• [Task description]
Print the whole listing below exactly as given, pictures excluded.
[Data shown Boundary: Start]
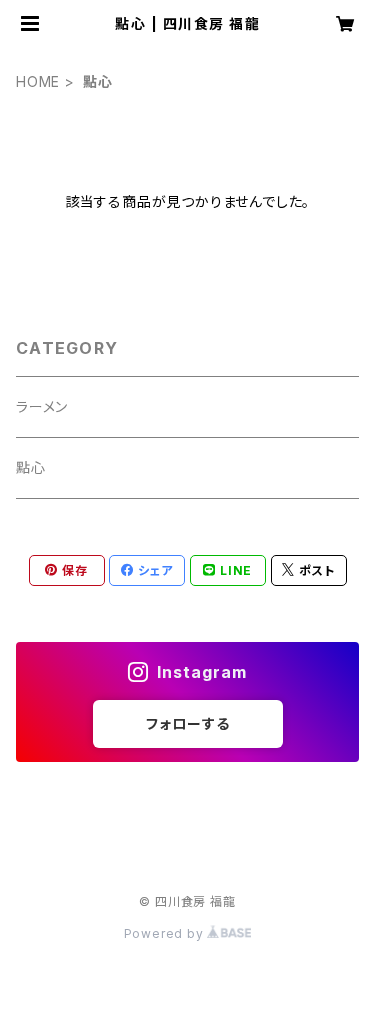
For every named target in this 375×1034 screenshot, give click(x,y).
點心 (31, 467)
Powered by (166, 933)
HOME (38, 81)
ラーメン (42, 406)
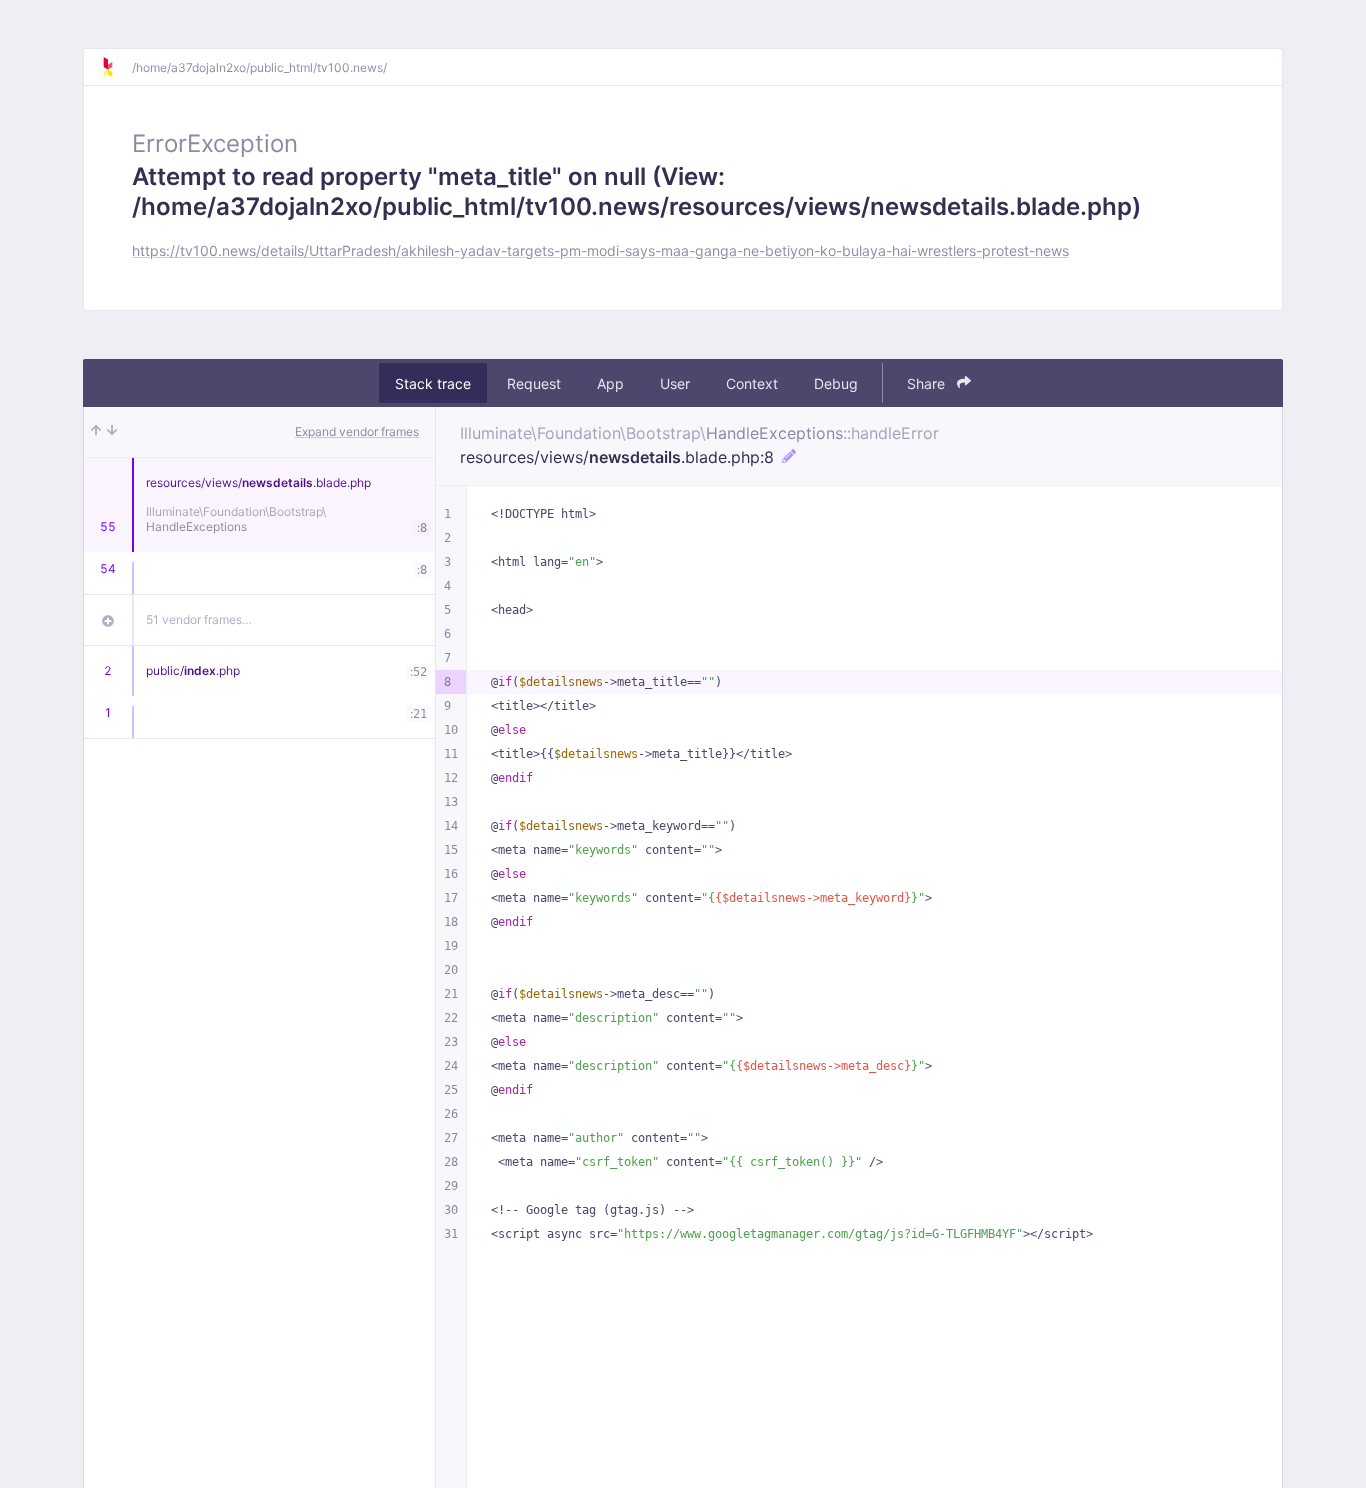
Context (752, 383)
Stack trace (433, 383)
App (610, 383)
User (675, 383)
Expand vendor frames (357, 431)
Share (928, 383)
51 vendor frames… (199, 619)
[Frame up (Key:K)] (96, 432)
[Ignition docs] (116, 67)
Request (534, 383)
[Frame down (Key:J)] (112, 432)
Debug (836, 383)
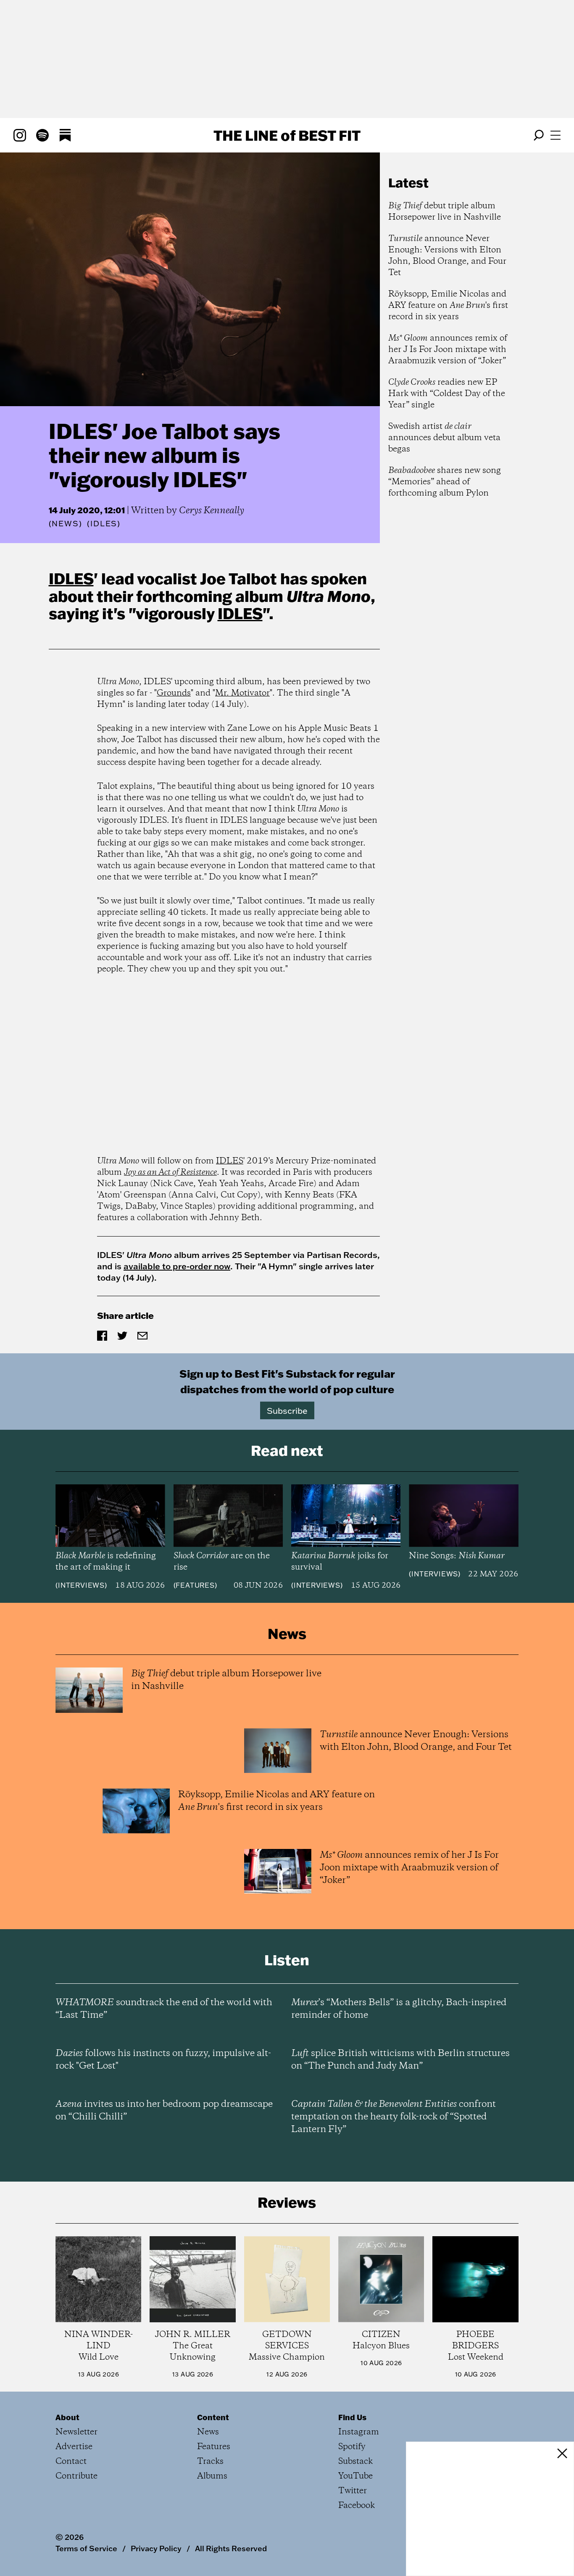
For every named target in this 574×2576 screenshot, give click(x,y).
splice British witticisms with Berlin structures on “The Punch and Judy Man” (400, 2059)
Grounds (174, 693)
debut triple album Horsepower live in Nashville (444, 211)
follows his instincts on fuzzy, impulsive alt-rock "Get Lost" (163, 2059)
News (65, 523)
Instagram (358, 2432)
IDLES (71, 578)
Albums (212, 2476)
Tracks (210, 2461)
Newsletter (76, 2432)
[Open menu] (555, 135)
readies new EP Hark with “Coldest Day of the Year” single (446, 394)
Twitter (352, 2491)
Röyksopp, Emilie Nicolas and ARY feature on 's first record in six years (448, 306)
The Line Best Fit (287, 135)
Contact (71, 2461)
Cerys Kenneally (211, 510)
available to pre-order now (177, 1265)
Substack (355, 2461)
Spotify (352, 2447)
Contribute (76, 2476)
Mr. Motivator (242, 693)
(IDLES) (104, 523)
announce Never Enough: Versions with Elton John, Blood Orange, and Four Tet (447, 255)
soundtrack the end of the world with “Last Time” (163, 2009)
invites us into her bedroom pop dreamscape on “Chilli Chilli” (164, 2110)
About (67, 2417)
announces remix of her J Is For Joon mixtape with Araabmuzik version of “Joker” (447, 350)
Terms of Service (86, 2548)
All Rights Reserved (231, 2548)
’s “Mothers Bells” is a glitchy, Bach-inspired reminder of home (398, 2009)
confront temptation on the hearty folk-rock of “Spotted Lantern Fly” (393, 2117)
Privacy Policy (156, 2548)
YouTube (355, 2476)
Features (195, 1585)
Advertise (73, 2447)
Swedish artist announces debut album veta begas (444, 438)
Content (213, 2417)
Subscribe (287, 1410)
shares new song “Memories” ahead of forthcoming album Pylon (444, 482)
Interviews (81, 1585)
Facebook (356, 2505)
[Data shown Boundary: End]
• [Solution to the exercise]
For every named target in this 375×1034 screenshot, give click(x,y).
點心 (31, 467)
Powered by (166, 933)
HOME (38, 81)
ラーメン (42, 406)
Context (752, 383)
Stack trace (433, 383)
App (610, 383)
User (675, 383)
Expand vendor frames (357, 431)
Share (928, 383)
51 vendor frames… (199, 619)
[Frame up (Key:K)] (96, 432)
[Ignition docs] (116, 67)
Request (534, 383)
[Frame down (Key:J)] (112, 432)
Debug (836, 383)
For every named target in this 574×2576 screenshot, give click(x,y).
splice British witticisms with Berlin structures on “The Punch and Judy Man” (400, 2059)
Grounds (174, 693)
debut triple album Horsepower live in Nashville (444, 211)
follows his instincts on fuzzy, impulsive alt-rock "Get Lost" (163, 2059)
News (65, 523)
Instagram (358, 2432)
IDLES (71, 578)
Albums (212, 2476)
Tracks (210, 2461)
Newsletter (76, 2432)
[Open menu] (555, 135)
readies new EP Hark with “Coldest Day of the Year” single (446, 394)
Twitter (352, 2491)
Röyksopp, Emilie Nicolas and ARY feature on 's first record in six years (448, 306)
The Line Best Fit (287, 135)
Contact (71, 2461)
Cerys Kenneally (211, 510)
available to pre-order now (177, 1265)
Substack (355, 2461)
Spotify (352, 2447)
Contribute (76, 2476)
Mr. Motivator (242, 693)
(IDLES) (104, 523)
announce Never Enough: Versions with Elton John, Blood Orange, and Four Tet (447, 255)
soundtrack the end of the world with “Last Time” (163, 2009)
invites us into her bedroom pop dreamscape on “Chilli Chilli” (164, 2110)
About (67, 2417)
announces remix of her J Is For Joon mixtape with Araabmuzik version of “Joker” (447, 350)
Terms of Service (86, 2548)
All Rights Reserved (231, 2548)
’s “Mothers Bells” is a glitchy, Bach-inspired reminder of home (398, 2009)
confront temptation on the hearty folk-rock of “Spotted Lantern Fly” (393, 2117)
Privacy Policy (156, 2548)
YouTube (355, 2476)
Features (195, 1585)
Advertise (73, 2447)
Swedish artist announces debut album veta begas (444, 438)
Content (213, 2417)
Subscribe (287, 1410)
shares new song “Memories” ahead of forthcoming album Pylon (444, 482)
Interviews (81, 1585)
Facebook (356, 2505)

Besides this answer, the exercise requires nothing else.